Alice não sabia o que lhe responder e calou-se.

- O Feliciano ficou tão feliz quando eu lhe contei. Pulou de alegria, abraçou-me, e jurou-me que a partir daquele dia nunca mais nos separaríamos. Iria falar com ela, iria pedir a  separação e se ela não aceitasse fugiríamos os dois. Para longe. Para sermos felizes.

Calou-se e por momentos viajou para uma outra realidade, um futuro no passado.

- E? O que aconteceu? – Alice sentia-se como se estivesse a ver um tríler, ansiosa por saber o que iria acontecer na cena seguinte.

- O que aconteceu, foi que ela matou-o. Matou-os. Aos dois.

- Matou-os? Como?

- Não sei. Só sei que ele saiu de ao pé de mim para ir ter com ela. Para lhe contar. E, horas mais tarde, ouvi uma ambulância a apitar pela aldeia. Corri para a rua, juntei-me ao povo que aguardava junto à casa deles. Por momentos pensei que fosse ela. Que tivesse desmaiado com a notícia, que tivesse tido um chelique, qualquer coisa.

- E não foi?

- Não. Imagina o meu choque, quando vejo um corpo a sair deitado na maca, dentro de um saco, e ela com um ar muito pesaroso, amparada por dois bombeiros, a vir atrás dele.

- Era ele? Como é que ele morreu?

- Dizem que foi um enfarte. Ela diz que ele estava a jantar e de repente caiu para o lado, mas eu sei que foi ela.

- E o bebé?

- O bebé – A voz dela quase se sumiu. – Morreu com o choque, com a queda, não sei. Só sei que quando o vi, desmaiei e só acordei dois dias depois, no  hospital da misericórdia. Quando acordei perguntei por ele, e disseram-me que sofri um aborto espontâneo, que era normal numa primeira gravidez, que era o corpo a adaptar-se, mas eu sei que não. Eu sei que foi o choque.

- Oh, amiga. Sinto muito. Sinto mesmo muito. – Amália abraçou-a e chorou com ela.

- Onde estiveste? – tornou a perguntar-lhe passado um bocado.

- Tive de ir à terra ver a minha mãe. – Mentiu, trincando a língua como autopunição.

- Tanto tempo?

- Sim, ela não está bem. – Num rasgo de inspiração continuou a farsa. – E tenho de lá voltar, para tomar conta dela. Percebes? Vou estar uns tempos fora, não te vou poder ver. – Referia-se à notícia que recebera há pouco sobre o isolamento.

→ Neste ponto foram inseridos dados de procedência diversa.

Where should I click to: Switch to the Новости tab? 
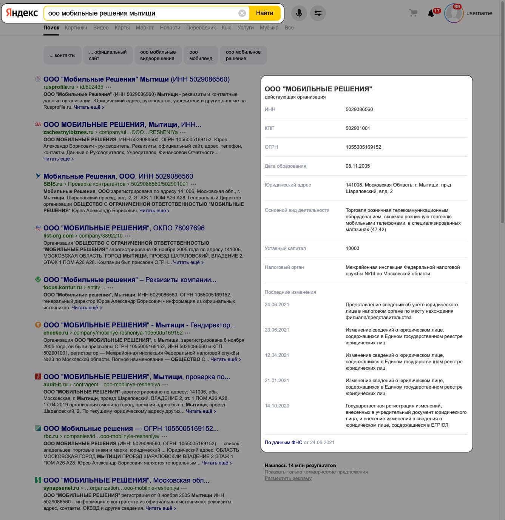[x=170, y=28]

- Muito tempo? – Parecia tão perdida, que Alice sentiu uma pontada no peito.

- Não sei. – Respondeu-lhe com o coração partido.

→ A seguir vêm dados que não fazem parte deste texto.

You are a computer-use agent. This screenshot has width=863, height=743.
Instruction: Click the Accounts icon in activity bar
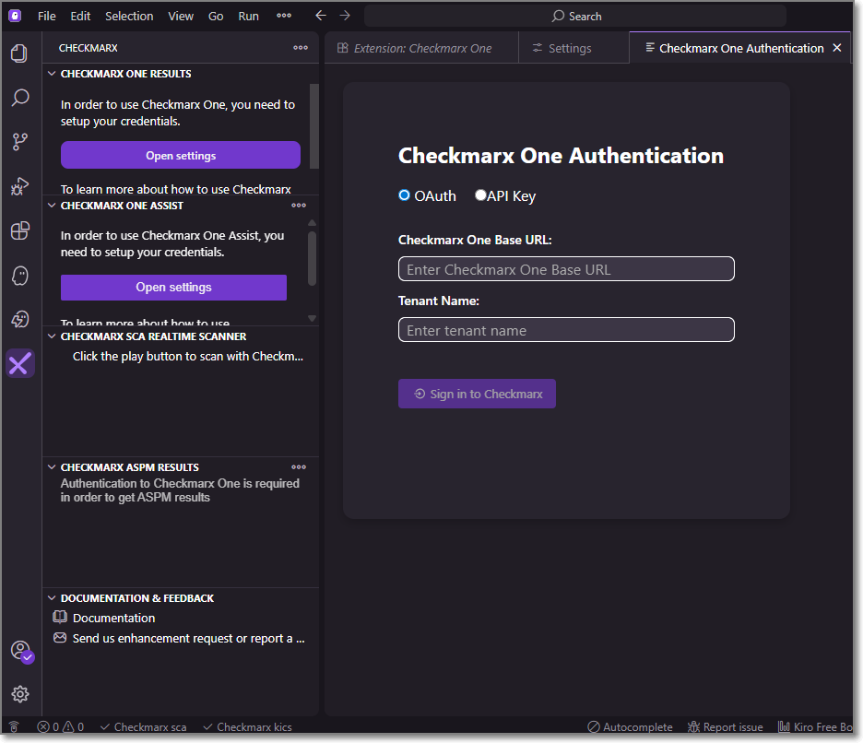[19, 651]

- Espera um pouco. – Levantou-se e foi até à secretária,  baixou-se, e esticando o braço para baixo do tampo, tirou de lá o diário.

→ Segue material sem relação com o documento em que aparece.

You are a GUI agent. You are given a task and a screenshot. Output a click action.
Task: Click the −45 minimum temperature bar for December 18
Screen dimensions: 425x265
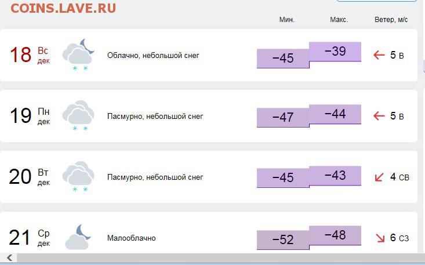click(283, 59)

Já levantada, parou um pouco como que a certificar-se do que iria fazer e num gesto decidido voltou ao pé da amiga e estendeu-lho.

- Toma. – Disse.

Alice recebeu-o e inquiriu-a com o olhar.

- Guarda-o. Não sei o que o futuro me reserva, mas tenho medo de que alguém o encontre. Não sou capaz de o destruir, apesar de achar que seria o melhor a fazer, mas destruí-lo é destruir um pouco do Feliciano. Percebes?

Alice assentiu com a cabeça comovida com a vida e força desta mulher e com a confiança que ela depositava nela.

- Tens a certeza?

- Tenho.

E depois, num repente, aproximou-se da porta, abrindo-a, indicando-lhe que queria estar sozinha.

Alice percebeu e levantou-se. Ao passar por ela, não resistiu e abraçou-a, segredando-lhe:

- Vais ficar bem. Eu sei. Acredita em mim.

E foi então que ela num rasgo de algo que Alice não soube descrever quando mais tarde relatou o sucedido a Rui, diz-lhe:

- Pode ser que um dia o mostres ao meu neto.

E fechou-lhe suave, mas firmemente a porta.